**Exercise prompt**
Please list every passage that the post about the Randall Julian podcast quotes from the interview, and give the speaker the post credits for each one.

Jon Udell’s latest Interviews with Innovators podcast features Randall Julian of Indigo BioSystems. I found this episode particularly interesting because it deals with issues I have some experience with.
The problems in managing biological data begin with how to store the raw experiment data. As Julian says
… without buying into all the hype around semantic web and so on, you would argue that a flexible schema makes more sense in a knowledge gathering or knowledge generation context than a fixed schema does.
So you need something less rigid than a relational database and something with more structure than a set of Excel spreadsheets. That’s not easy, and I don’t know whether anyone has come up with an optimal solution yet. Julian said that he has seen many attempts to put vast amounts of biological data into a rigid relational database schema but hasn’t seen this approach succeed yet. My experience has been similar.
Representing raw experimental data isn’t enough. In fact, that’s the easy part. As Jon Udell comments during the interview
It’s easy to represent data. It’s hard to represent the experiment.
That is, the data must come with ample context to make sense of the data. Julian comments that without this context, the data may as well be a list of zip codes. And not only must you capture experimental context, you must describe the analysis done to the data. (See, for example, this post about researchers making up their own rules of probability.)
Julian comments on how electronic data management is not nearly as common as someone unfamiliar with medical informatics might expect.
So right now maybe 50% of the clinical trials in the world are done using electronic data capture technology. … that’s the thing that maybe people don’t understand about health care and the life sciences in general is that there is still a huge amount of paper out there.
Part of the reason for so much paper goes back to the belief that one must choose between highly normalized relational data stores and unstructured files. Given a choice between inflexible bureaucracy and chaos, many people choose chaos. It may work about as well, and it’s much cheaper to implement. I’ve seen both extremes. I’ve also been part of a project using a flexible but structured approach that worked quite well.

**Given material**
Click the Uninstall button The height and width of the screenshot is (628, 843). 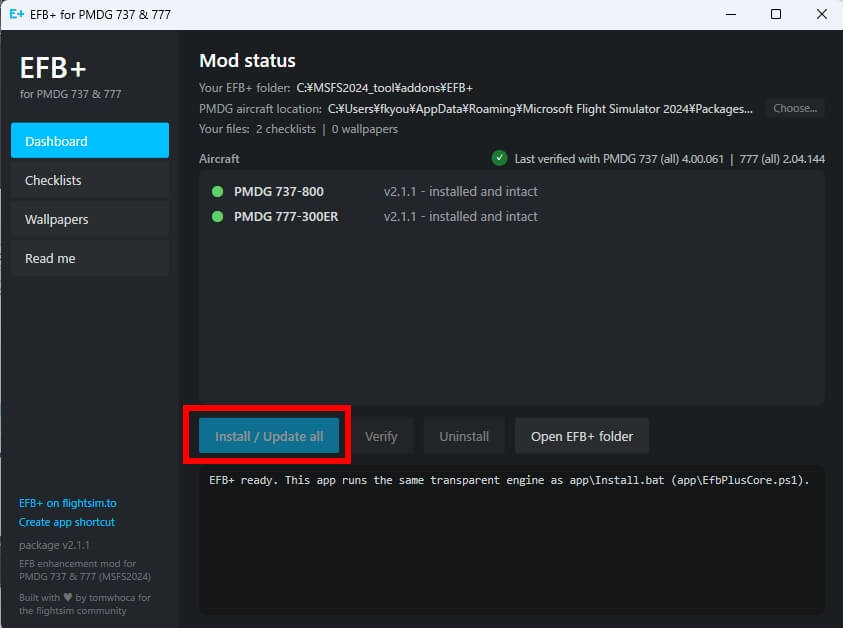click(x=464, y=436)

**Exercise solution**
- Randall Julian: "… without buying into all the hype around semantic web and so on, you would argue that a flexible schema makes more sense in a knowledge gathering or knowledge generation context than a fixed schema does."
- Jon Udell: "It's easy to represent data. It's hard to represent the experiment."
- Randall Julian: "So right now maybe 50% of the clinical trials in the world are done using electronic data capture technology. … that's the thing that maybe people don't understand about health care and the life sciences in general is that there is still a huge amount of paper out there."